投資先の価値、過度に上昇 ソフトバンク巨額ファンドをVC懸念 (1/2ページ)

 ソフトバンクグループの巨大なテクノロジーファンドがディール(取引)価格に及ぼす影響をベンチャーキャピタル業界が不安視するのを尻目に、ソフトバンクはむしろ同社に感謝してほしいと言う。

 ソフトバンクが設立した世界の最先端技術に投資する「ビジョン・ファンド」の責任者、ラジーブ・ミスラ氏は「バリュエーション(価値評価)が上昇し、そうした価格でエグジット(回収)することができれば、投資家にとって喜ばしいことだ」と発言した。

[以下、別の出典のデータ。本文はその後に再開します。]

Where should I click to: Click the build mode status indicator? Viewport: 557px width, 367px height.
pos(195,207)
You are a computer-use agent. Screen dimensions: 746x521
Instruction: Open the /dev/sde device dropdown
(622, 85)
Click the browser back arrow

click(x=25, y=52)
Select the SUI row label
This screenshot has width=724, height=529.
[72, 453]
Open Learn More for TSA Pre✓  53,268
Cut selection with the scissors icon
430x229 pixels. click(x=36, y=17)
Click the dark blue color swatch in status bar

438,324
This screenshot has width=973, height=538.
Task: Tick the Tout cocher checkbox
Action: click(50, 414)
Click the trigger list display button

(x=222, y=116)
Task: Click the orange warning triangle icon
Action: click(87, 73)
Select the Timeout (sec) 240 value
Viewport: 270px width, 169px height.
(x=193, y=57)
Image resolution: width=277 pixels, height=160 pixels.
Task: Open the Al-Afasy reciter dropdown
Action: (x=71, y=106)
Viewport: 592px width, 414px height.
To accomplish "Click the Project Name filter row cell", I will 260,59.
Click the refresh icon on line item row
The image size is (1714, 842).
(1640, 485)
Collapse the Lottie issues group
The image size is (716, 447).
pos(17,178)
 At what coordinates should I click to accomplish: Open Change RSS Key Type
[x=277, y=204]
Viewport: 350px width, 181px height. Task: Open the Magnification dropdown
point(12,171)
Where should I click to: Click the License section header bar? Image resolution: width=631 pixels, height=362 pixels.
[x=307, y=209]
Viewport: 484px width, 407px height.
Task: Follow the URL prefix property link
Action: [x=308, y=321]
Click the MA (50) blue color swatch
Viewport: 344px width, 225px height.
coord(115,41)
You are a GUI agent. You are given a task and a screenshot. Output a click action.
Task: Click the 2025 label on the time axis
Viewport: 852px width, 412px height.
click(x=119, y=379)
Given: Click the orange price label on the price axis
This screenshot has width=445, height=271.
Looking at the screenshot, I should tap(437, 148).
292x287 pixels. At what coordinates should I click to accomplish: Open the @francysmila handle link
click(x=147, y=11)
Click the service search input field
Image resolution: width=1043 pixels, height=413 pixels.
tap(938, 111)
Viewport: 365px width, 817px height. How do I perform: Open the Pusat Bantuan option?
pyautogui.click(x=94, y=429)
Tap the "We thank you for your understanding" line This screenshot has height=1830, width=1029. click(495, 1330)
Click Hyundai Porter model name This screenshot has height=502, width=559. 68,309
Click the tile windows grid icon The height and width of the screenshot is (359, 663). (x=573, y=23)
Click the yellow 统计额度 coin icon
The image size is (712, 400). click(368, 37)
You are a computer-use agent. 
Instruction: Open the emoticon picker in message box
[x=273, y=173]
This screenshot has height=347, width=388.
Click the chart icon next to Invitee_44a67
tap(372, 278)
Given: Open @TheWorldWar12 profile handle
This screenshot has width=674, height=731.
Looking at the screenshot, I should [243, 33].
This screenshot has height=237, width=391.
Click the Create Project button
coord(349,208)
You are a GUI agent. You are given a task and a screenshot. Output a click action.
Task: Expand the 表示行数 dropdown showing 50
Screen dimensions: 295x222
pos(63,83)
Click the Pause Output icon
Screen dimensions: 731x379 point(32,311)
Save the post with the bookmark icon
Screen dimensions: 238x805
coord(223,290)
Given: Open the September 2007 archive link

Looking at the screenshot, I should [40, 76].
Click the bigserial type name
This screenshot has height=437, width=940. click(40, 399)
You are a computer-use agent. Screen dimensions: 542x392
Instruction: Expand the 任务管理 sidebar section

同氏は配車アプリの中国の滴滴出行や米ウーバー・テクノロジーズ、シェアオフィスの米ウィーワークのディールに言及、これら企業の初期の投資家はソフトバンクに持ち分を売却して資金を回収している。

 だが、ベンチャーキャピタルの業界からみれば、ソフトバンクによるディール攻勢は悩みの種だ。新興企業に必要以上または使い切ることができないほどの資金を提供し、バリュエーションをあまりにも高く押し上げているとして懸念を表明した。

 1000億ドル(約10兆6200億円)規模を予定するビジョン・ファンドは2017年に世界有数の新興企業数社に資金を提供し、ウーバーへの90億ドルを筆頭にウィーワークには44億ドルを投じた。今年は中古車販売ポータルサイトを運営するドイツのアウトアインス・グループへの出資計画を発表。同社の企業価値を約29億ドルと評価している。